A DGAEP explicava que era possível identificar “disparidades muito grandes [na produtividade] em países com um número de horas trabalhadas semelhantes ou iguais”, o que levou os autores do estudo a concluir que esta “é apenas uma variável em todo o processo produtivo”. Só através da “articulação saudável” entre todas as variáveis — onde se incluem também, por exemplo, as qualificações, a motivação, a identificação pessoal com os objetivos organizacionais, as tecnologias de informação — e os próprios modelos de organização do trabalho podem “determinar melhorias na produtividade”.
No caso concreto da equipa de Marco Jacinto, a redução do horário para as cinco pessoas que são contratadas em funções públicas implica 25 horas a menos prestadas pela equipa. “Não chega a ser o horário de uma pessoa”, frisa o técnico de análises clínicas. E não fará com que a carência de pessoal se agrave ainda mais? “Essa é uma falsa questão. Já tínhamos pessoas a menos. O que precisamos não é de pôr os mesmos a trabalhar mais horas, mas sim de ter uma pessoa extra a quem possa ser atribuída uma nova tarefa”, garante.
Neste ponto, a literatura sobre o assunto dá-lhe razão. De acordo com a DGAEP, que cita conclusões da Organização Internacional do Trabalho, horários longos apresentam problemas.
“Quantas mais horas seguidas a pessoa trabalhar durante um determinado período de tempo, maior nível de fadiga e de persistência e aumento dessa fadiga essa pessoa irá apresentar”, lê-se no relatório. “A repetição deste ciclo vicioso no tempo levará a que o cansaço acumulado se repercuta numa debilidade prolongada dos trabalhadores e, consequentemente, numa menor produtividade por parte dos mesmos.”
Sinais para o exterior
Seja como for, mesmo que o número de horas trabalhadas não diga muito sobre a produtividade, tem sido lido pelas instituições internacionais como um sinal de retrocesso nas reformas executadas pelo país. Subir Lall, chefe de missão do Fundo Monetário Internacional para Portugal, já criticou a opção do Executivo.

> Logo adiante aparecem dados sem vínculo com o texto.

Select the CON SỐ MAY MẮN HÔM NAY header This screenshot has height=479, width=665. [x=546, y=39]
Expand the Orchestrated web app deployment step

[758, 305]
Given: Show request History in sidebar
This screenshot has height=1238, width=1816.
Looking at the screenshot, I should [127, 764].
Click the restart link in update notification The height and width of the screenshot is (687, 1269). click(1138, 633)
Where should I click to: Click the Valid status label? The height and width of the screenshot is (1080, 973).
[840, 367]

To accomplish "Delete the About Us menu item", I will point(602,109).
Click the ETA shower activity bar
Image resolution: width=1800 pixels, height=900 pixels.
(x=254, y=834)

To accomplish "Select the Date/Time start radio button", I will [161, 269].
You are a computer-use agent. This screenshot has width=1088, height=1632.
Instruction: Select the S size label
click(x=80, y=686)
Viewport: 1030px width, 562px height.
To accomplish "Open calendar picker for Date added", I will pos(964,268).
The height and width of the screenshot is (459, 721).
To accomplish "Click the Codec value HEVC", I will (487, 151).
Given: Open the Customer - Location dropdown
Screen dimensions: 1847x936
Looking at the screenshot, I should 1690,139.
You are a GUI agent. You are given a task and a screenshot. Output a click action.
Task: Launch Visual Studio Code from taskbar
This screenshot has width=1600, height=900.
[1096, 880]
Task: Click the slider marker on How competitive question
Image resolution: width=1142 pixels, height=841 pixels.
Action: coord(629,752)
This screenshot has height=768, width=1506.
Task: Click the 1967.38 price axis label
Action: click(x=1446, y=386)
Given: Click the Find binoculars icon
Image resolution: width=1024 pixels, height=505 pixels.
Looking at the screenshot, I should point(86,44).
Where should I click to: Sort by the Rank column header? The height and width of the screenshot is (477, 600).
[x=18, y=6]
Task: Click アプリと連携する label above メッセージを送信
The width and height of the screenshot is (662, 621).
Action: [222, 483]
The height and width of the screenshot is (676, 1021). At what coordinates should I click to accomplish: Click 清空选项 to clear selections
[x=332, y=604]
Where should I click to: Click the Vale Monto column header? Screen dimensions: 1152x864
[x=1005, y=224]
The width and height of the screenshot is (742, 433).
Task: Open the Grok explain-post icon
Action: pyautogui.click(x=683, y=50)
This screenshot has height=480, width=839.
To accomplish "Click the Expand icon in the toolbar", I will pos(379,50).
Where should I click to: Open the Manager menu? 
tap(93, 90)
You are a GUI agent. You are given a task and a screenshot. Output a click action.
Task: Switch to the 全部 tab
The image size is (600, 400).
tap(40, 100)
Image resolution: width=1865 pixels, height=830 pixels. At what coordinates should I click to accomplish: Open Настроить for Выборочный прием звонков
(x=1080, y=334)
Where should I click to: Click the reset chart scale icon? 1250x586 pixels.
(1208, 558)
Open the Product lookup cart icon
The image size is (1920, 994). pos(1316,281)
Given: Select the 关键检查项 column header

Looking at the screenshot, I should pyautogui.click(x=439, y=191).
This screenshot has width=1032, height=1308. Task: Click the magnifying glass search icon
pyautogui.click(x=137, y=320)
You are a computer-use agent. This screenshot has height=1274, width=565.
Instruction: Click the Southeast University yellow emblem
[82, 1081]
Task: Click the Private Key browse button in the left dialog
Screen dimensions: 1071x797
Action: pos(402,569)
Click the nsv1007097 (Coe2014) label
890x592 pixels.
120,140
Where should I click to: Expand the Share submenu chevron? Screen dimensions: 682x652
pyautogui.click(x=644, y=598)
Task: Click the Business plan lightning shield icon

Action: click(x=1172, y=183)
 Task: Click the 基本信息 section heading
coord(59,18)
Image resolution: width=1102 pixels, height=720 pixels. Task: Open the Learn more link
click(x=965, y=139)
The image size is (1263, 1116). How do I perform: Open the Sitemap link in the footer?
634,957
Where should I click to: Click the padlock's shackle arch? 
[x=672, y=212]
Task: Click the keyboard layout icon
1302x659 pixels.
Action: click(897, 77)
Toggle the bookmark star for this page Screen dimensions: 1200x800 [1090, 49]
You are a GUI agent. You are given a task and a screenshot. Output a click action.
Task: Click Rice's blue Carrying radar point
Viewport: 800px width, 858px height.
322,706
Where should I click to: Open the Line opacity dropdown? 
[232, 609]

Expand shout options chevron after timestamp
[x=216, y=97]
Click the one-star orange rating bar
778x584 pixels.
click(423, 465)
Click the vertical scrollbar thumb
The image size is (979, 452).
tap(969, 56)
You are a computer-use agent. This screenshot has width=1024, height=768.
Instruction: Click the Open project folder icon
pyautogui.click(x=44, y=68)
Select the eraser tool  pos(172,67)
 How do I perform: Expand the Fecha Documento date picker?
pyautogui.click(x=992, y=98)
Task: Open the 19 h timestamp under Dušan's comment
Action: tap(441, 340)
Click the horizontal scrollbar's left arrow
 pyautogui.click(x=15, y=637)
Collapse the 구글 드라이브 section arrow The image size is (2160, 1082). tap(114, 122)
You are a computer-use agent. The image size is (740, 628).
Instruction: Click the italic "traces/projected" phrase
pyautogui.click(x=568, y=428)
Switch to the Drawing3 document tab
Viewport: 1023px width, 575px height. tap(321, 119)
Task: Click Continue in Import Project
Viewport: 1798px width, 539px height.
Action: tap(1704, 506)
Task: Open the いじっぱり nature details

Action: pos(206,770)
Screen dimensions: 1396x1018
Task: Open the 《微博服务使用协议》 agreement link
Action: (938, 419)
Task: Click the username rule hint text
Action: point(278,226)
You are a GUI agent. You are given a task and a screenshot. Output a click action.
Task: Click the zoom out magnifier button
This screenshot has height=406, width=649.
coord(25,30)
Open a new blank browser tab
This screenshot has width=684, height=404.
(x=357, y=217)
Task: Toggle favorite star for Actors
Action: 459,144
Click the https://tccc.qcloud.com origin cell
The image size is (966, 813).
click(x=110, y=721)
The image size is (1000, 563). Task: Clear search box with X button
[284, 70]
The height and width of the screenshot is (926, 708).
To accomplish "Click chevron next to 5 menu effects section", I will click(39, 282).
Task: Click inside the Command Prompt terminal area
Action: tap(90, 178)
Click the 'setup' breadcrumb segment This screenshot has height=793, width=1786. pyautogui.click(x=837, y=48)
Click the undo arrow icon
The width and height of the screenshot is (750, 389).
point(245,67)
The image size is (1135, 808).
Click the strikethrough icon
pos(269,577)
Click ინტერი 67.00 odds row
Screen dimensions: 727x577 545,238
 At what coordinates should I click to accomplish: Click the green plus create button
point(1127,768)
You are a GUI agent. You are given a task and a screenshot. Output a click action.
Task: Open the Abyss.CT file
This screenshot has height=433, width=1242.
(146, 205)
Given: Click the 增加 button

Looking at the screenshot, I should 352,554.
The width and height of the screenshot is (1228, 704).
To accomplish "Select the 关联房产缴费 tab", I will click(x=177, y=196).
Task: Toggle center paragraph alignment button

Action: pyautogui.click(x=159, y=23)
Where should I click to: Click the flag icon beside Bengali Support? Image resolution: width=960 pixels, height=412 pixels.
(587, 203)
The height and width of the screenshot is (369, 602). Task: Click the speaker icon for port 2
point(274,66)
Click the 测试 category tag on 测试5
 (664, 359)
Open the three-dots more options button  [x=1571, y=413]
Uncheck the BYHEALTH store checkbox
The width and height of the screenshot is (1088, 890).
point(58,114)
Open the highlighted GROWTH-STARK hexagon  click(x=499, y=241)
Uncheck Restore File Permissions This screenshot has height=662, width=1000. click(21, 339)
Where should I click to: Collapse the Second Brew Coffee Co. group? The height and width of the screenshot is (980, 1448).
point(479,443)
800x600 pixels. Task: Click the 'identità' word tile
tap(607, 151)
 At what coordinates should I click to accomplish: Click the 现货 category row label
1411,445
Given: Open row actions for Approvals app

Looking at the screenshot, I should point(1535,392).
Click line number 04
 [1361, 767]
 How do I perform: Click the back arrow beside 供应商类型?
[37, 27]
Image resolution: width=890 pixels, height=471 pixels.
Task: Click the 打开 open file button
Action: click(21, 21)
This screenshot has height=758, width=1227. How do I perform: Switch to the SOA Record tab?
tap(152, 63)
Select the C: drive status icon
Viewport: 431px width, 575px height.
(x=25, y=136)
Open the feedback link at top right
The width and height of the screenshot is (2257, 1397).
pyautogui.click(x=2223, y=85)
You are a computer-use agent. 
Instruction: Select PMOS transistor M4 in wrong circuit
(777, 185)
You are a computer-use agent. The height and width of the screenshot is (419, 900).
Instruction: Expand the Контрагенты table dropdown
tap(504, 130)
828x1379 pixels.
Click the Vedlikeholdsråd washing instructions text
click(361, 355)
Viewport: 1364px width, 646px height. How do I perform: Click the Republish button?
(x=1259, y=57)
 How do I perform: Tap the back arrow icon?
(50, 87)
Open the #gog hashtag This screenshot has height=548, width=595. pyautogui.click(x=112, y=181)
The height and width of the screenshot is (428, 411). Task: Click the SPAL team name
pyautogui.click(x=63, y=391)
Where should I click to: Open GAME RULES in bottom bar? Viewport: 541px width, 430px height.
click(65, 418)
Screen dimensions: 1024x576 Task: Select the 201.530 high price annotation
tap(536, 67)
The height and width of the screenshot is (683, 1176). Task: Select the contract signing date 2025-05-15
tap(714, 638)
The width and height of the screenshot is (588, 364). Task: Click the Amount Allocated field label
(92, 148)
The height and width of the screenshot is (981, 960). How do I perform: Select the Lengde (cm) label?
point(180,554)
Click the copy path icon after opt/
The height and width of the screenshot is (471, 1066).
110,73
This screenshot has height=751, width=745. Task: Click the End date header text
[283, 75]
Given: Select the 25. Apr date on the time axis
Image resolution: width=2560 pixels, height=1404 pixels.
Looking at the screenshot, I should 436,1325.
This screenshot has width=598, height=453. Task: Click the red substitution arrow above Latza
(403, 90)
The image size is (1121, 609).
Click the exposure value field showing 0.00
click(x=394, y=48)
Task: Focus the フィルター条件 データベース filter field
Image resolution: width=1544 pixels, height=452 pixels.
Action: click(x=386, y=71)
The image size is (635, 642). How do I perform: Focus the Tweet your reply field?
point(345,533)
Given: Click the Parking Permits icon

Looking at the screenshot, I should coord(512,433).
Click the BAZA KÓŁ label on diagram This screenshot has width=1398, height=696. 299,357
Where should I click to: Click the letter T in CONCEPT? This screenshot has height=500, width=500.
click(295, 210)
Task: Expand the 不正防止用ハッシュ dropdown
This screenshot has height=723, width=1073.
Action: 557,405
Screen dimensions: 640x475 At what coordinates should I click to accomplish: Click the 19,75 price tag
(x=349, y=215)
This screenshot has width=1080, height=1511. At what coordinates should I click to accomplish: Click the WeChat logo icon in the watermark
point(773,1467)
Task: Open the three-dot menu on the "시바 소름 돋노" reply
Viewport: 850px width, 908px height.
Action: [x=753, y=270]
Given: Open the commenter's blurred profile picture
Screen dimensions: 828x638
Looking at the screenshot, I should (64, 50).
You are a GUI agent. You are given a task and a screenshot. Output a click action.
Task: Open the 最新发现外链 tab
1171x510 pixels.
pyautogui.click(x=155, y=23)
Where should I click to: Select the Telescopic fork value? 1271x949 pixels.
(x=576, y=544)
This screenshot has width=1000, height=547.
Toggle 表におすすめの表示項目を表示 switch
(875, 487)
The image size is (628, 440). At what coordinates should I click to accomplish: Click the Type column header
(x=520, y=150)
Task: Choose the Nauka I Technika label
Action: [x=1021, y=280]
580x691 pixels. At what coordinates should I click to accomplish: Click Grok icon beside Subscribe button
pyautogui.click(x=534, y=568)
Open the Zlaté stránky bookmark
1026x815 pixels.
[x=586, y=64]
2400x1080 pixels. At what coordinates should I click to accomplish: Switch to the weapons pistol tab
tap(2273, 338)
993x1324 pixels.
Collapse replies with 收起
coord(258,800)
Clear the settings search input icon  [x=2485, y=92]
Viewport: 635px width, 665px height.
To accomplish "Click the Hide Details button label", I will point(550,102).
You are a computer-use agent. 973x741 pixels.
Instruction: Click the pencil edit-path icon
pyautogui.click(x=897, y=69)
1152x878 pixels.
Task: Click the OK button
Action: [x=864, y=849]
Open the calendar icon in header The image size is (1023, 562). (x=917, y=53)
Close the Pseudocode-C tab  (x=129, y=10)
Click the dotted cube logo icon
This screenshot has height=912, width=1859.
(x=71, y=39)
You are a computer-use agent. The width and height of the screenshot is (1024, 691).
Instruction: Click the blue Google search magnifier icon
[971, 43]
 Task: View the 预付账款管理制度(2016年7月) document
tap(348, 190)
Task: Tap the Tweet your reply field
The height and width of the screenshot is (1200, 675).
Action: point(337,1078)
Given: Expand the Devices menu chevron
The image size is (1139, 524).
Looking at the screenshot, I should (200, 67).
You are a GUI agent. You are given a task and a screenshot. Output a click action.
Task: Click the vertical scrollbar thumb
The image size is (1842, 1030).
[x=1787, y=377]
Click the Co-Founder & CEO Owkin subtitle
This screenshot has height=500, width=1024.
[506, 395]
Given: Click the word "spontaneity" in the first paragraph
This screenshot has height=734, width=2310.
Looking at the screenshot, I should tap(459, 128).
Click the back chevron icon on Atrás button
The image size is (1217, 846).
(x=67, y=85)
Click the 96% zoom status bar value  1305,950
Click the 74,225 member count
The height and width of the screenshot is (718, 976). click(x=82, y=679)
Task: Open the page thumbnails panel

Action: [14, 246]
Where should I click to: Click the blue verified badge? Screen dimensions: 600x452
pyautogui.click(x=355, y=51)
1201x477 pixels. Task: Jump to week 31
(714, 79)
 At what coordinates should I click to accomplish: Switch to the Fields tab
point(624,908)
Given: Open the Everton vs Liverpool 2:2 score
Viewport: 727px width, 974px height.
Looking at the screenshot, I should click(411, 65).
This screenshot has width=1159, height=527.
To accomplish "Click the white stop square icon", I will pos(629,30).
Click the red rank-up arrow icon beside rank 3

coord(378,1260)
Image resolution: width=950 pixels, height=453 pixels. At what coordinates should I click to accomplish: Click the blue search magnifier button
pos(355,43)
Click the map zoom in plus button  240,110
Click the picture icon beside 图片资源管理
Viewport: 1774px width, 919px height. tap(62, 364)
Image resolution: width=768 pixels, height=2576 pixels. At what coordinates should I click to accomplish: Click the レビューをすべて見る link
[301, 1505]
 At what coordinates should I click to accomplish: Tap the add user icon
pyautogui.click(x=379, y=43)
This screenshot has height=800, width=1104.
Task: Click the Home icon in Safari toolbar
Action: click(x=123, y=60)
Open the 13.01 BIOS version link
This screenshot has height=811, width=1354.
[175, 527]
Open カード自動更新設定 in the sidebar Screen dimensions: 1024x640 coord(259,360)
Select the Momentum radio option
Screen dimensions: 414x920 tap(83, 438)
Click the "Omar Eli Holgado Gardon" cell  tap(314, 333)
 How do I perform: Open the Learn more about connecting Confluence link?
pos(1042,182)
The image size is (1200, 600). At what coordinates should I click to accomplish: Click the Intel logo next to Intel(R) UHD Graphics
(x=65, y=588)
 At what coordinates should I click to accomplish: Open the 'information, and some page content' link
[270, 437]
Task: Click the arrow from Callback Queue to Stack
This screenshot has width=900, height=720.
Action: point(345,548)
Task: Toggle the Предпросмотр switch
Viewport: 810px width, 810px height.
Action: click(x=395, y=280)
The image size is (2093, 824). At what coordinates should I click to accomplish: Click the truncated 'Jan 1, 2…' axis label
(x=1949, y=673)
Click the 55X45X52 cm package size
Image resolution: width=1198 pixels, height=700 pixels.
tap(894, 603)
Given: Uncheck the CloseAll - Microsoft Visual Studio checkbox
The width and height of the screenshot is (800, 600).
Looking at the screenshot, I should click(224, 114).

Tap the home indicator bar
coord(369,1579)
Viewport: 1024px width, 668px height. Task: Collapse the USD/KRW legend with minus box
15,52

“Presumivelmente, em alguns setores o trabalho que tem de ser feito vai continuar a ter de ser feito. Se o tempo de trabalho é reduzido, então, o pagamento vai ter de ser extraordinário”, frisou, numa entrevista à Lusa, a 28 de junho.
A crítica encaixa-se numa preocupação do Presidente da República, que depois de ponderar os vários argumentos decidiu dar “o benefício da dúvida” ao Executivo e promulgar a lei. Mas deixou um aviso: as despesas com pessoal, tal como impõe o próprio diploma que estabelece o regresso às 35 horas semanais, não podem aumentar. “Sob pena de poder vir a enfrentar a fiscalização sucessiva da constitucionalidade”, avisou.
Já para Subir Lall, as garantias e promessas de não aumentar a despesa pública dadas pelo ministro das Finanças não colhem. Das duas uma: ou o trabalho está a ser feito de modo eficaz e, nesse caso, terão de ser feitas horas extraordinárias, ou os funcionários estavam a gastar as cinco horas a mais noutra coisa que não trabalho.
“Se todo o trabalho que era feito em 40 horas pode agora ser feito em 35 horas, isso pode sugerir um certo nível de sobredimensionamento em algumas partes do setor público”, argumentou o responsável do FMI.
Os alertas do FMI fazem coro com os da Comissão Europeia e o Governo já não se livra da imagem de ter retrocedido em reformas estruturais. A reversão do alargamento do horário é colocada no mesmo bolo da devolução dos salários aos funcionários públicos, ou da reposição dos quatro feriados que tinham sido eliminados pelo anterior Governo. A pressão para implementar medidas de controlo orçamental adicionais aumenta à medida que as previsões de crescimento para a economia portuguesa encolhem e a conjuntura externa se degrada. Por isso, agora é Marco Jacinto aproveitar o novo tempo de lazer. Não se sabe o dia de amanhã.